• Page excerpt
"""
Journal of Intensive Care and Emergency Medicine

Tag: cardiac arrest (Page 2 of 5)

Predictors of neurological outcome in the emergency department for elderly patients following out-of-hospital restoration of spontaneous circulation

Abstract

Aims. Survival rates for cardiac arrest in acute medicine are higher following out-of-hospital restoration of spontaneous circulation (OH-ROSC). However, data pertaining to OH-ROSC is limited in the elderly population. We aimed to assess the predictors of neurological outcome among elderly patients with OH-ROSC.

Methods. We retrospectively analyzed the data of patients 65 years and older who achieved OH-ROSC and who presented to the emergency department (ED) between 2009 and 2013. The following parameters were considered: age, sex, medical history, vital signs, blood values, initial electrical rhythm, witnessed cardiac arrest, bystander cardiopulmonary resuscitation, resuscitation duration, attempted defibrillation, and neurological outcome. Neurological outcomes were evaluated 3 months after cardiac arrest, using the cerebral performance category (CPC) score, and were classified into two groups: favorable outcome (CPC = 1–2) and unfavorable outcome (CPC = 3–5).
"""
• Exercises
(a) From the abstract on neurological outcome in elderly cardiac arrest patients, reproduce the passage from "Predictors of neurological outcome in" to "patients with OH-ROSC.".
(b) In the abstract on neurological outcome in elderly cardiac arrest patients, which cerebral performance category scores were classified as a favorable outcome?
(c) Continue the abstract on neurological outcome in elderly cardiac arrest patients from the point where it stops.

• Supplied entries
"""
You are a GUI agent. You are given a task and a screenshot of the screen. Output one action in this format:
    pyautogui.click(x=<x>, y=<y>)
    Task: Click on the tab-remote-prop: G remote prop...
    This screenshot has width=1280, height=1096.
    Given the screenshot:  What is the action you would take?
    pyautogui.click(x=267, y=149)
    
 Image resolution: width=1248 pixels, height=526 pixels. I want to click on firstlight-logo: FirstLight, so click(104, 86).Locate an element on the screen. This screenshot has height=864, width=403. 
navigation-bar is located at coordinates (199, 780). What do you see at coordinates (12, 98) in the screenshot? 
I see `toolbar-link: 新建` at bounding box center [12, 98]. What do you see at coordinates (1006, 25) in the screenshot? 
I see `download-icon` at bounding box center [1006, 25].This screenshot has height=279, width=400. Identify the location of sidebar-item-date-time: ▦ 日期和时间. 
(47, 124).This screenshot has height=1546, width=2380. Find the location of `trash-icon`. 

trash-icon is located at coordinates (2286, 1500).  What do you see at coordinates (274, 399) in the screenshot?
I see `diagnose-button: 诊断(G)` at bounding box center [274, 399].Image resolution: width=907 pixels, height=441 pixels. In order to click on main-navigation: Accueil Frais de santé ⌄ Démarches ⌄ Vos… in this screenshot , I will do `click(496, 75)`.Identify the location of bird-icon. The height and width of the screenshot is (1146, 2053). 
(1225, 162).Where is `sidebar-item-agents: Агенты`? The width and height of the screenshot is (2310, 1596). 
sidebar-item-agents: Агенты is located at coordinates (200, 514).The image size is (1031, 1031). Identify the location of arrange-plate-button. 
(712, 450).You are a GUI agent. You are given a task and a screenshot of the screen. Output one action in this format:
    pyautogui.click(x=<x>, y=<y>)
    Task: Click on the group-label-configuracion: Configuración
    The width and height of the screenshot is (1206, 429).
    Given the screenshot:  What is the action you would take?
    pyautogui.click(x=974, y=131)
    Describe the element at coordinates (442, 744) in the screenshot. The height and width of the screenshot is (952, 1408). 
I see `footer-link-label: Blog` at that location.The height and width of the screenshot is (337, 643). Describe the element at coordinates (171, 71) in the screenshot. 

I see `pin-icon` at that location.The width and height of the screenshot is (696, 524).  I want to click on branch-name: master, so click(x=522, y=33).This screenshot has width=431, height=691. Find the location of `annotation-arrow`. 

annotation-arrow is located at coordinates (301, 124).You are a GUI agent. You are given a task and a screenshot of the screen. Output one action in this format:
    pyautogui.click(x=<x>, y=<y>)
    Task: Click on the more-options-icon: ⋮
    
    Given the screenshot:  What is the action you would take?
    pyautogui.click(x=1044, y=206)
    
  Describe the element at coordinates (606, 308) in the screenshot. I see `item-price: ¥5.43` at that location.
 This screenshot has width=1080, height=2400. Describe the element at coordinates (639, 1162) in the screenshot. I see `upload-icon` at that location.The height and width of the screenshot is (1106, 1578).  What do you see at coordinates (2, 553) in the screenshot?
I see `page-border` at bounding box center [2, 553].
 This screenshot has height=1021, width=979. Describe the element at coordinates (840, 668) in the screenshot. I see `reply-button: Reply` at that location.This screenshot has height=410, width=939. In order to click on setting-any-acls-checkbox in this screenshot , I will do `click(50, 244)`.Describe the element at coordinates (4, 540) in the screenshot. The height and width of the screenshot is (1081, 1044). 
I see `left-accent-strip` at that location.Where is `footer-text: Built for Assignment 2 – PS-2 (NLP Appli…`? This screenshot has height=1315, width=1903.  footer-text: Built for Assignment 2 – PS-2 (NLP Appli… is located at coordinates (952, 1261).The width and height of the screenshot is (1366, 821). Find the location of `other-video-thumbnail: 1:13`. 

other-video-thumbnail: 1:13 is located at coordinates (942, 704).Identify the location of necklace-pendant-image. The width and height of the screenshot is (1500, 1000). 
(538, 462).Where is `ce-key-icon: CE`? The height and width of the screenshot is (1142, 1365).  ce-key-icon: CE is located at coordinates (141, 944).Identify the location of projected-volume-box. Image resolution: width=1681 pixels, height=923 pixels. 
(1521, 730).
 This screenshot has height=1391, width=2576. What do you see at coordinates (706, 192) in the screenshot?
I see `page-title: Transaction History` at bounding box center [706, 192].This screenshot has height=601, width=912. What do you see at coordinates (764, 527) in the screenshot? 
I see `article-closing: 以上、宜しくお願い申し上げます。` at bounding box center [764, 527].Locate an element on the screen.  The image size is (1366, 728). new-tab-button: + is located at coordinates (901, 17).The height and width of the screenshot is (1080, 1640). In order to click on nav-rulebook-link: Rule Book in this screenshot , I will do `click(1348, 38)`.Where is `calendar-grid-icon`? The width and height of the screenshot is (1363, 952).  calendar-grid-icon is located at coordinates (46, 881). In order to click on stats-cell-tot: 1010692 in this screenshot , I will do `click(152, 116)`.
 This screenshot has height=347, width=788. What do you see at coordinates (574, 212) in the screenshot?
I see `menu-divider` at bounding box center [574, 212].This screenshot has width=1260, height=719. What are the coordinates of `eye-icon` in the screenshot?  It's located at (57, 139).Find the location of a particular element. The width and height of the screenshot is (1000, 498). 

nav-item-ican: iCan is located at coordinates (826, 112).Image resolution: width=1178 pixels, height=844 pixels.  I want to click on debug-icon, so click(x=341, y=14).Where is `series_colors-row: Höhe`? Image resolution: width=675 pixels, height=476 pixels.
"""
• Answer list
(a)
Predictors of neurological outcome in the emergency department for elderly patients following out-of-hospital restoration of spontaneous circulation

Abstract

Aims. Survival rates for cardiac arrest in acute medicine are higher following out-of-hospital restoration of spontaneous circulation (OH-ROSC). However, data pertaining to OH-ROSC is limited in the elderly population. We aimed to assess the predictors of neurological outcome among elderly patients with OH-ROSC.

(b) CPC scores of 1–2.

(c)
Results. Fifty-five patients were studied, of which 21 and 34 patients were classified as having favorable and unfavorable outcomes, respectively. The following values were associated with favorable outcomes: resuscitation duration, initial cardiac rhythm, base excess, pH, lactate levels, the motor response on the Glasgow Coma Scale (GCS), and the number of patients with GCS ≤8 (p < 0.01). Logistic regression analysis confirmed that motor response scores and lactate levels were independent predictors of neurological outcomes.

Conclusions. Lactate levels and GCS motor response measured immediately at ED arrival are likely to be useful to assess the neurological outcomes among elderly patients with OH-ROSC.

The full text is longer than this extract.